I feel like I could have written this article myself.
Tiny Buddha is one of my favorite sites for regular, uplifting information – so much so that I include it in my business RSS feeds and very often post links to the site’s articles to my business social media accounts. When I came across this article, especially, I thought “Oh my god, I know exactly what you went through.” This article outlines the several different things that can happen when you feel like your life is on hold – for me, especially, the part about not comparing yourself to others is huge.
Abundant Content is a heart-based business – brains and technical savvy are kind of par for the course, but I’ve found so much here that speaks to who we are as people in this world, too. It’s important to me that my business is run ethically and transparently in all ways, which is why I choose my clients carefully. Articles such as this one can be big bridges for me, especially since I’m fond of reinventing myself whenever life calls for it – it’s a courageous way to live, sure, but it can also bring about deep periods of inertia. Julia Cousens offers some incredibly valuable advice for surviving these periods of feeling like you’re waiting for life to begin. This author’s story is so similar to ours!
How life kind of went on hold for us:
When my wife returned to Canada after her tourist visa ran out, we expected that she’d be able to return at some point with a new one. Unfortunately, that wasn’t the case, and we wound up being separated for an entire year as we walked through the expensive and time-consuming marriage visa process.
During that time I was, for all intents and purposes, a single, welfare mom – shuffling my kid off to school, working as much as I could while taking classes and setting up a business. From that struggling perspective, I had my eyes above the surface of the water, but that was about the extent of it. In the back of my mind was this endless little choir of voices singing “it will all be different when you’re family’s intact again.”
When Reya was finally able to return, we had another nine months of waiting before she got working papers and was legally allowed to get a job here. During that time I waited tables several evenings a week, and during the day, I worked on building this business and supporting a growing client load. My wife, a lesbian reggae musician who’d most recently lived in Paris, found herself a stay-at-home parent in the middle of a tiny, rural mountain town, shuffling wife and child off to work and school in our 15 year old Subaru Forester – station wagon of choice for lesbians and alpine dwellers, for sure, and also one that needed a sizeable chunk of mechanical work.
Inertia can strike at any time.
Like everyone else, we got married with a list of dreams and plans in place. We’re in our 40s tho, and even though we both forget that fact pretty frequently, reality can strike hard sometimes, especially with me – many of our peers are participating in a fairly standard “American Dream” sort of thing, and I can sometimes forget that I chose something different.
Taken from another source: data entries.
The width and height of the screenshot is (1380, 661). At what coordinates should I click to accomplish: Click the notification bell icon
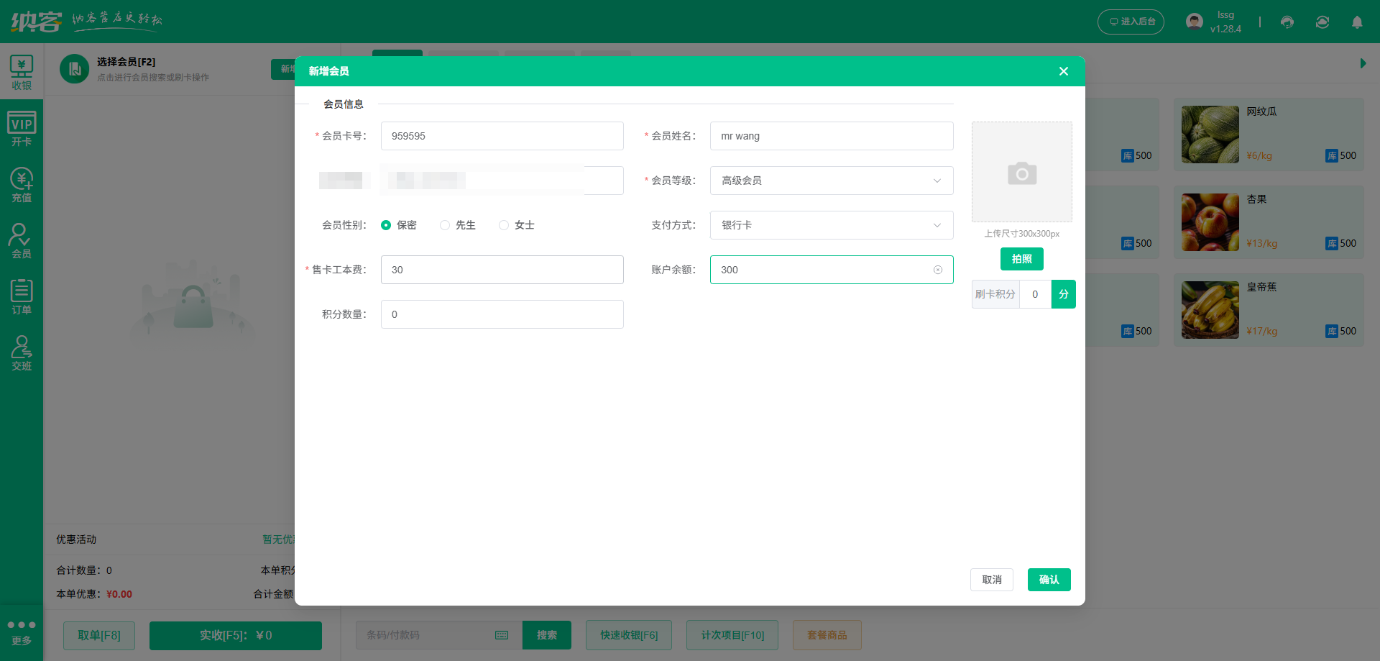(x=1357, y=22)
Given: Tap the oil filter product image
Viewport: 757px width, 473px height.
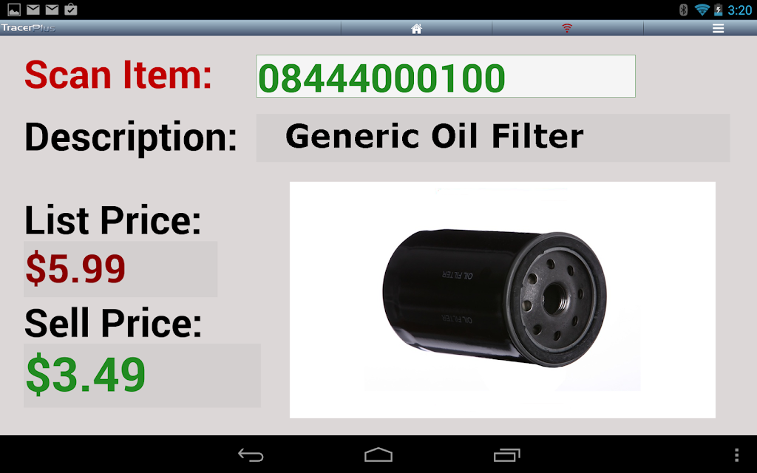Looking at the screenshot, I should coord(502,300).
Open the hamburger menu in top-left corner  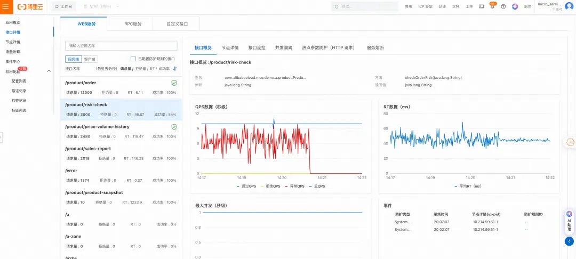pyautogui.click(x=5, y=6)
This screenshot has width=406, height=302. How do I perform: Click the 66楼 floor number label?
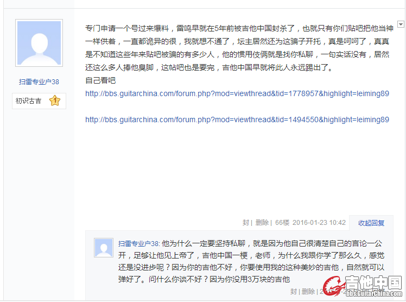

On one hand, we’re renting a dumpy little cabin in the woods, and on the other, well, we’re in our 40s and have no debt. NO DEBT. That’s also a big deal. It does mean I’ve got to spend some focus on building credit and making some investments if I eventually want to buy something, somewhere, sure – but guess what? Building my credit has been fairly easy since I’m actually mature enough to handle it (finally) – it may be sparse so far, but no one’s slapping my hand for anything on it, and making some investments has been as simple, for the moment, as I watch my income grow on its own with Stash.
For keeping my spirits up, I’ve found that the advice offered in this article to be extensively valuable, along with the very simple practice of simply being grateful for where we are – we live very cheaply in a little cabin in alpine paradise, we both have steady employment, we eat really healthy, we’re allowed to have pets in our rental, our kid’s happy, smart, creative and provided for, and although we want to grow bigger, life, indeed, is very sweet, especially when we simply take the time to enjoy what we have and stop comparing ourselves to anyone els.
What are some of the ways in which you support yourself and thrive when life feels like it’s standing still?